Joseph Pennell’s America: The Wonder of Work without Labor

 

Eric Segal

 

For American illustrator Joseph Pennell, much of modernity was a ruination of the aesthetic, a disastrous series of missteps by so-called artists and progressives. Lamenting immigration in America as bitterly as he did the transformation of picturesque Europe, he nonetheless celebrated views of Old World cities and New York skyscrapers. Despite his distaste for change, a favorite theme for him was “the wonder of work,” by which he meant great feats of industry and engineering.
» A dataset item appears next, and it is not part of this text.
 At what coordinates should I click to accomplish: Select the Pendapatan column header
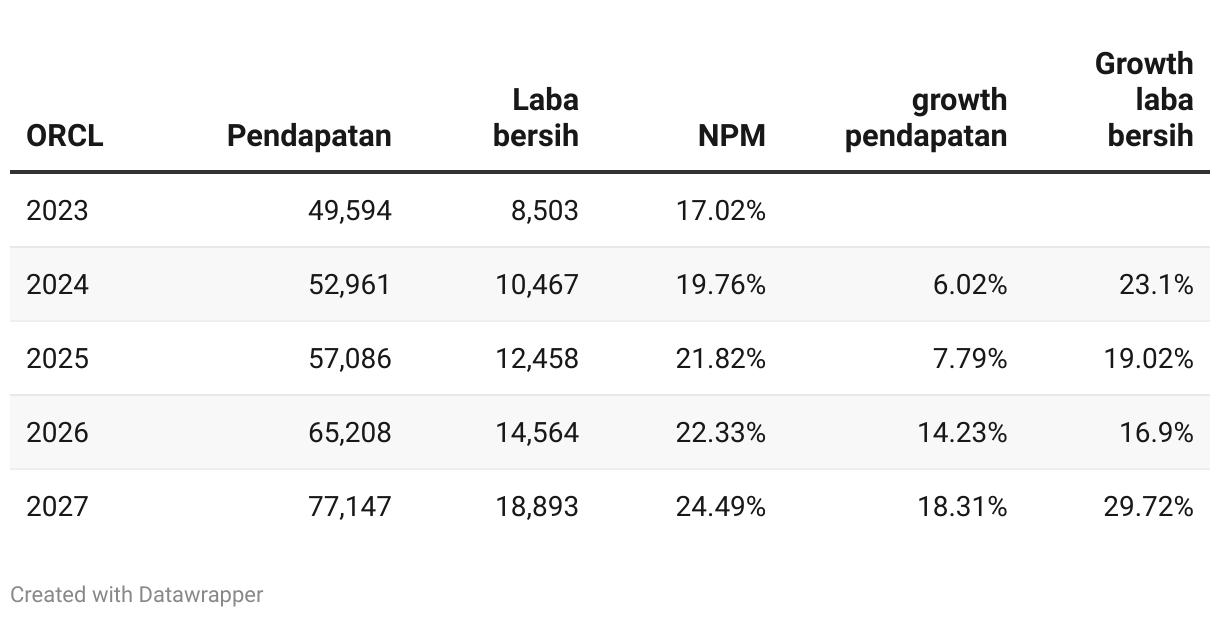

Given his distaste for Jews, blacks and immigrants of all stripes, it is not surprising to find his vision of both Europe and of industrial America largely unpopulated. Whether as a travel illustrator lending his designs to books by Henry James and William Dean Howells, or as a documenter of monuments including the Panama Canal and Statue of Liberty, he continually looked back and forth across the Atlantic to locate an utopic reprieve from modern social ails.

 

Pennell was also a tireless advocate of illustration as a practice, devoting several volumes to its history and techniques. This paper will examine the meaning of illustration as a form for Pennell and for his contemporaries, in order to discover connotative potentials of the medium to address prevailing anxieties shared by many Americans at the turn of the century. In particular, it seemed that illustration could serve as both sword and salve when encountering anxieties cohering around race and immigration in a rapidly changing America. Pennell turned first one way -- to old Europe -- and then another -- to massive industrial sights, in an evolving effort to simultaneously seize a sense of historical continuity and of triumphant national modernity, and to join these through a nostalgic reverie of Anglo-American purity.  His illustrations, I argue, embody structural tensions of his attempts to historicize modernity around the problem of race.